◆ Texte sélectionné ◆
※ ※ ※
Un pont dont l’impact sera assez faible sur le trafic dans la zone
Le pont de Cocody est une œuvre qui embellit incontestablement la ville, et sera certainement une attraction. Beaucoup vont l’emprunter à pied (jogging, promenade, etc…) pour profiter du paysage. Il sera le cadre de clips vidéos, de scènes de publicités ou de films. Mais son impact sur le trafic doit être relativisé. Pour la circulation en provenance de la Riviera 3, la palmeraie, attoban, Bingerville, Angré et sa zone etc.., l’indénié restera le chemin le plus pratique pour rallier le Plateau. Cette circulation ne va pas se déporter vers ce pont, car la voie qui part de la place Saint Jean et donne d’accès au pont, est une route 02 X 02 voies, faute d’espace pour être élargie. Elle ne pourra pas supporter le trafic en provenance de toutes ces zones. On parle de 29 000 à 35 000 véhicules qui vont emprunter chaque jour sur ce pont. Tout indique qu’ aux heures de pointe, ce pont ne sera vraiment utile qu’ aux usagers de Cocody centre, et de la riviera golf, pas au-delà.
sur le trafic en provenance des quartiers périphériques de la commune de Cocody.
Une polémique peut surgir concernant le coût global des travaux, les chiffres officiels ne collent pas. Le projet est financé par un prêt de 105 milliards de FCFA de la Banque Islamique de Développement. Selon les données officielles, la première phase des travaux a coûté 23,9 milliards, et le pont à haubans 77,5 milliards. Ce qui nous donne un total de 101,4 milliards. Ainsi 3,6 milliards manquent à l’appel. Ce n’est pas la première incohérence sur le coût des infrastructures. Le péage sur l’autoroute de Bassam est passé de 4 milliards à 23 milliards de FCFA dans les discours officiels. Pour l’autoroute Yamoussoukro Tiébissou inaugurée il y a quelque mois, deux montants ont été annoncés dans les discours officiels : 82,7 milliards et 92,63 milliards !!!
※ ※ ※
(Entrées de pointage de mots et d'éléments)

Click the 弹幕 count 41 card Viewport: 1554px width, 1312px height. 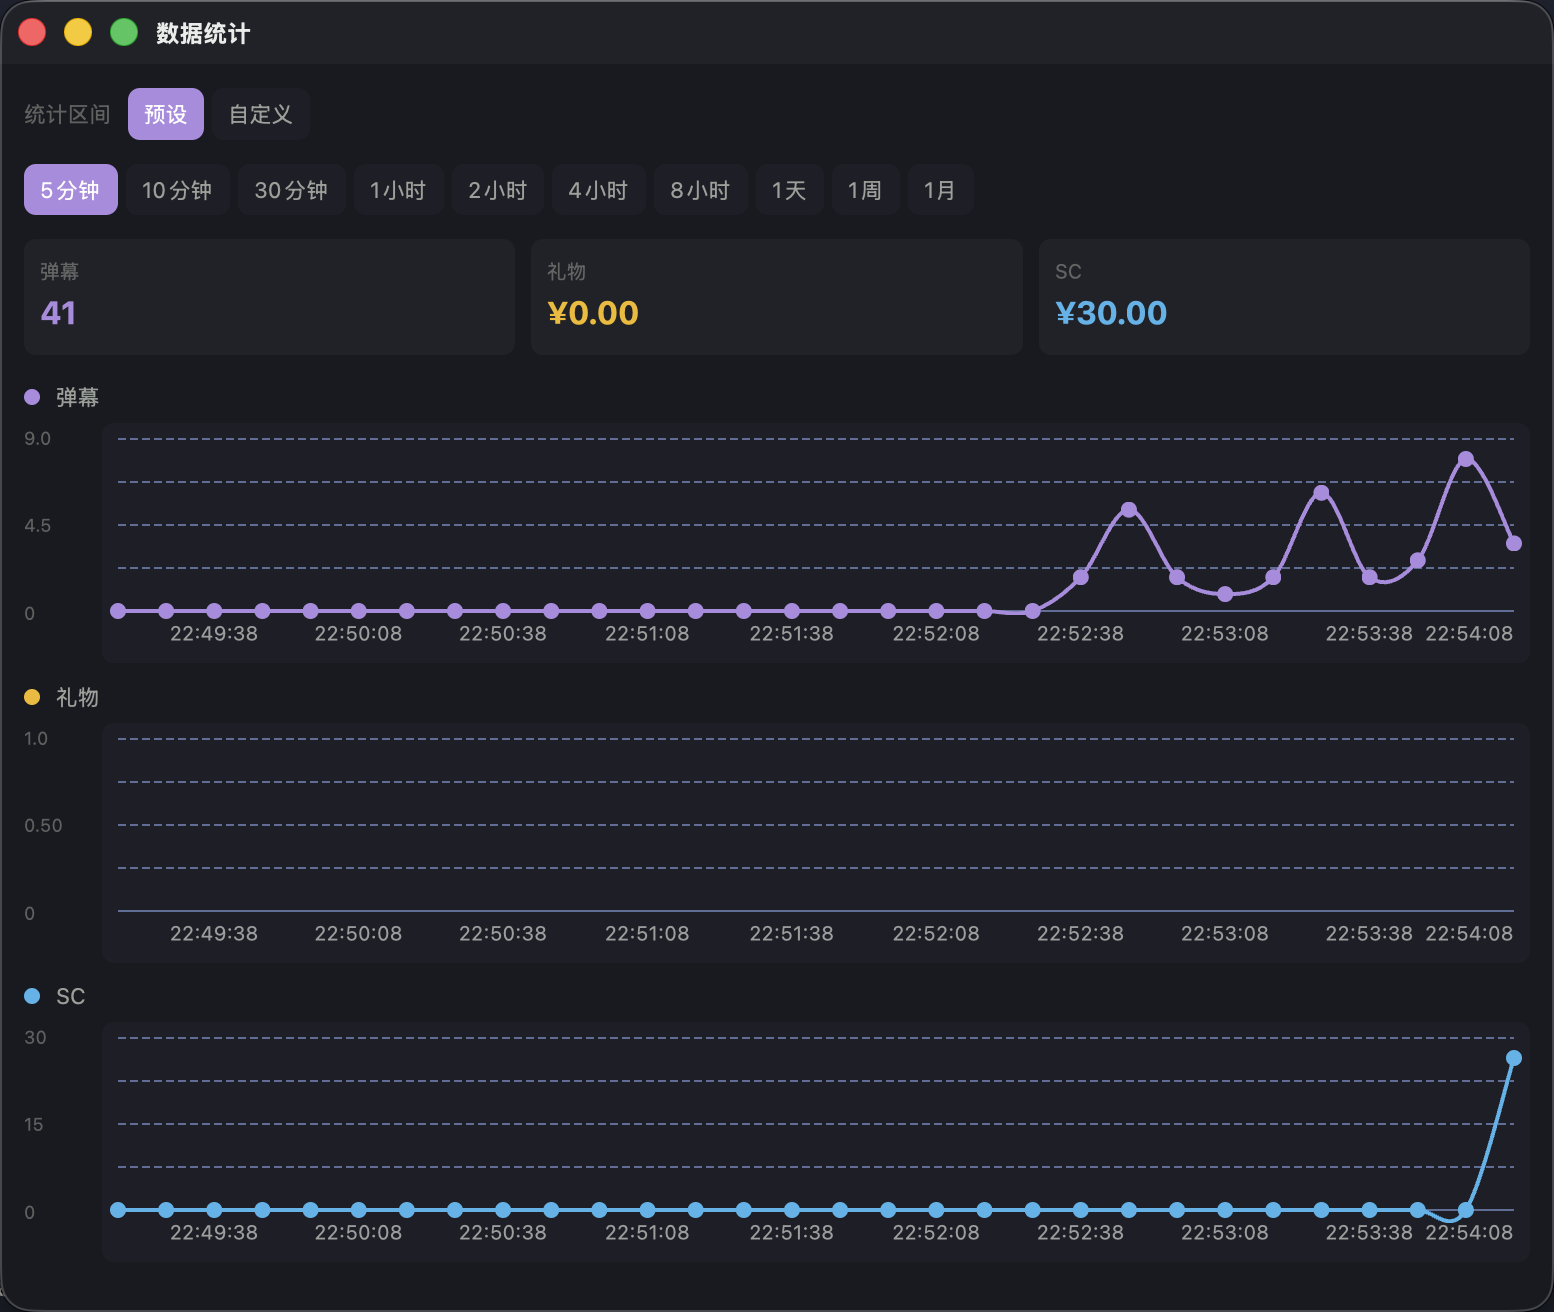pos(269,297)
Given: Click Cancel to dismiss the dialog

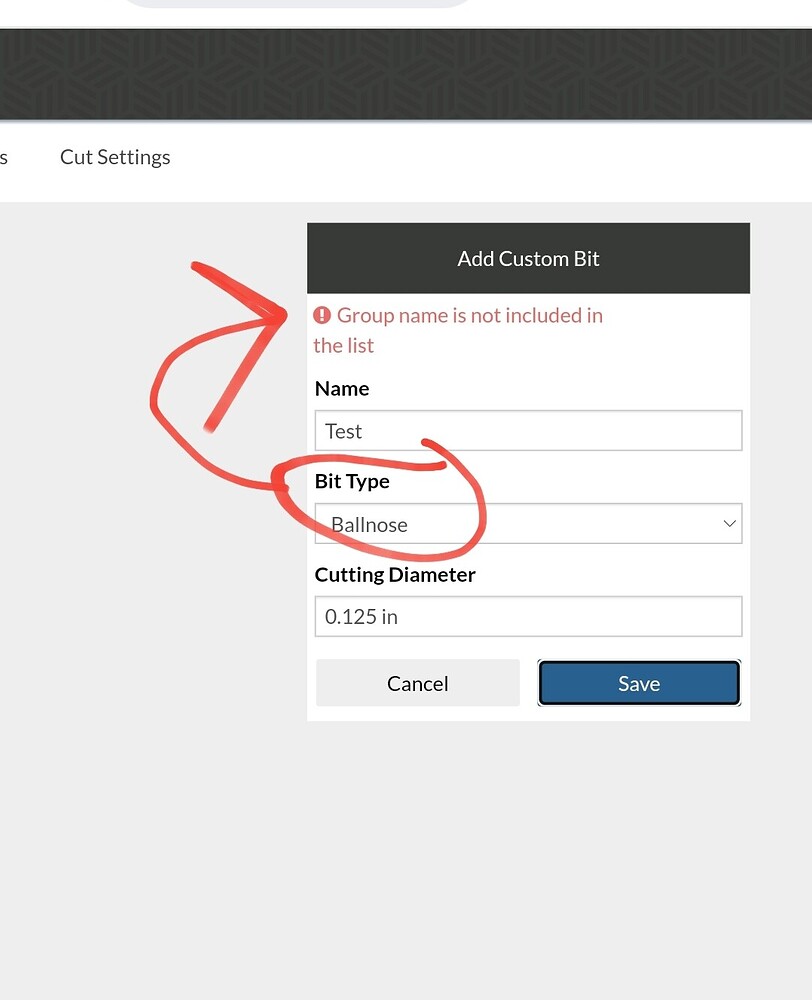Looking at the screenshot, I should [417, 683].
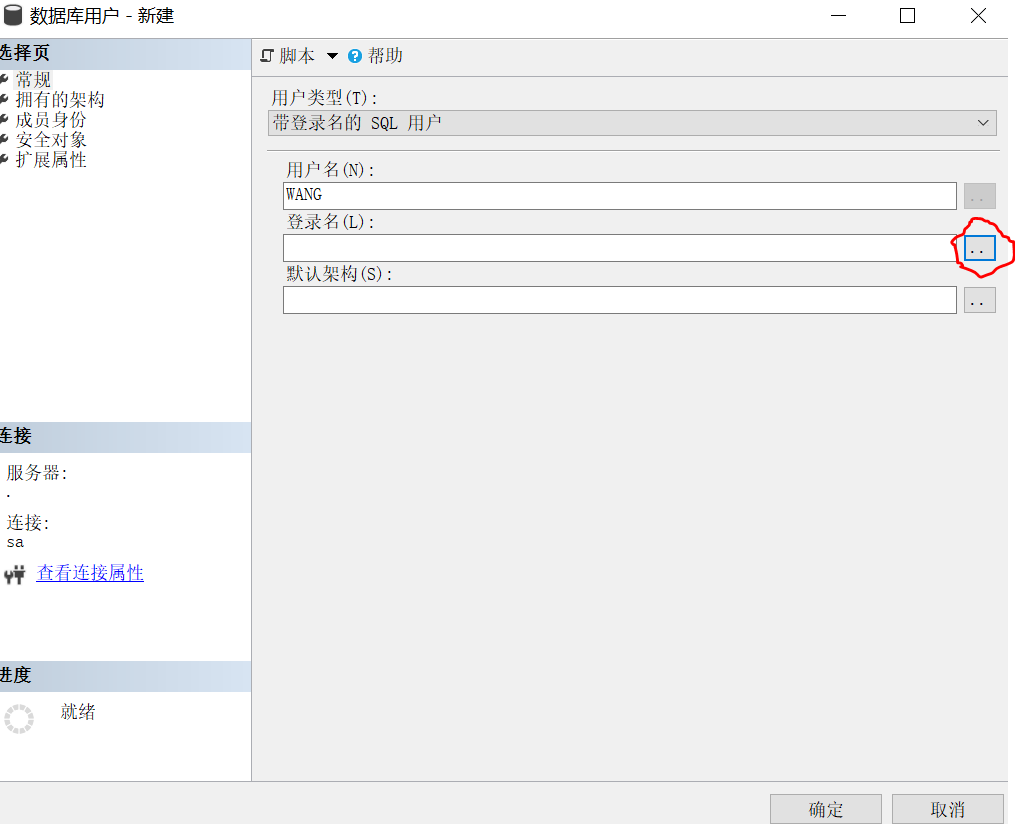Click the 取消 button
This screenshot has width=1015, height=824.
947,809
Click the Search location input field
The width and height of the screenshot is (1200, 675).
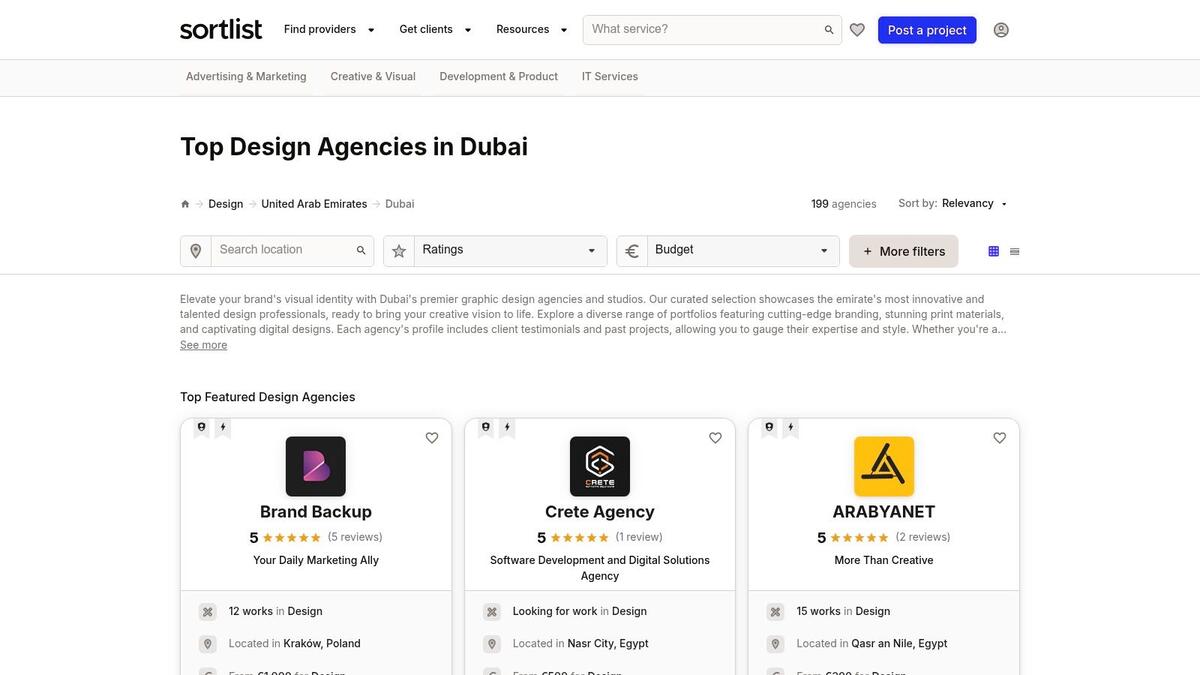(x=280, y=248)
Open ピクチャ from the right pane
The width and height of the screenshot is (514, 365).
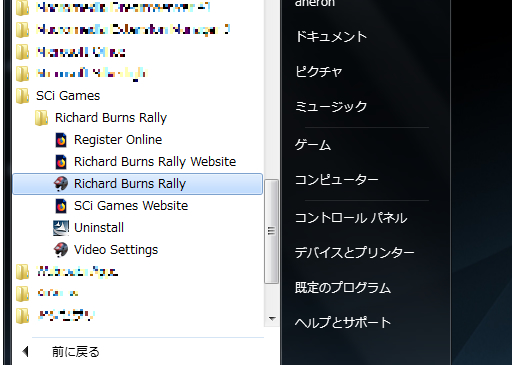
※ ※ ※
◆ Consigne de tâche ◆
Recopiez intégralement, sans aucune modification, le texte sur le pont de Cocody.

◆ Réponse ◆
Un pont dont l’impact sera assez faible sur le trafic dans la zone
Le pont de Cocody est une œuvre qui embellit incontestablement la ville, et sera certainement une attraction. Beaucoup vont l’emprunter à pied (jogging, promenade, etc…) pour profiter du paysage. Il sera le cadre de clips vidéos, de scènes de publicités ou de films. Mais son impact sur le trafic doit être relativisé. Pour la circulation en provenance de la Riviera 3, la palmeraie, attoban, Bingerville, Angré et sa zone etc.., l’indénié restera le chemin le plus pratique pour rallier le Plateau. Cette circulation ne va pas se déporter vers ce pont, car la voie qui part de la place Saint Jean et donne d’accès au pont, est une route 02 X 02 voies, faute d’espace pour être élargie. Elle ne pourra pas supporter le trafic en provenance de toutes ces zones. On parle de 29 000 à 35 000 véhicules qui vont emprunter chaque jour sur ce pont. Tout indique qu’ aux heures de pointe, ce pont ne sera vraiment utile qu’ aux usagers de Cocody centre, et de la riviera golf, pas au-delà.
sur le trafic en provenance des quartiers périphériques de la commune de Cocody.
Une polémique peut surgir concernant le coût global des travaux, les chiffres officiels ne collent pas. Le projet est financé par un prêt de 105 milliards de FCFA de la Banque Islamique de Développement. Selon les données officielles, la première phase des travaux a coûté 23,9 milliards, et le pont à haubans 77,5 milliards. Ce qui nous donne un total de 101,4 milliards. Ainsi 3,6 milliards manquent à l’appel. Ce n’est pas la première incohérence sur le coût des infrastructures. Le péage sur l’autoroute de Bassam est passé de 4 milliards à 23 milliards de FCFA dans les discours officiels. Pour l’autoroute Yamoussoukro Tiébissou inaugurée il y a quelque mois, deux montants ont été annoncés dans les discours officiels : 82,7 milliards et 92,63 milliards !!!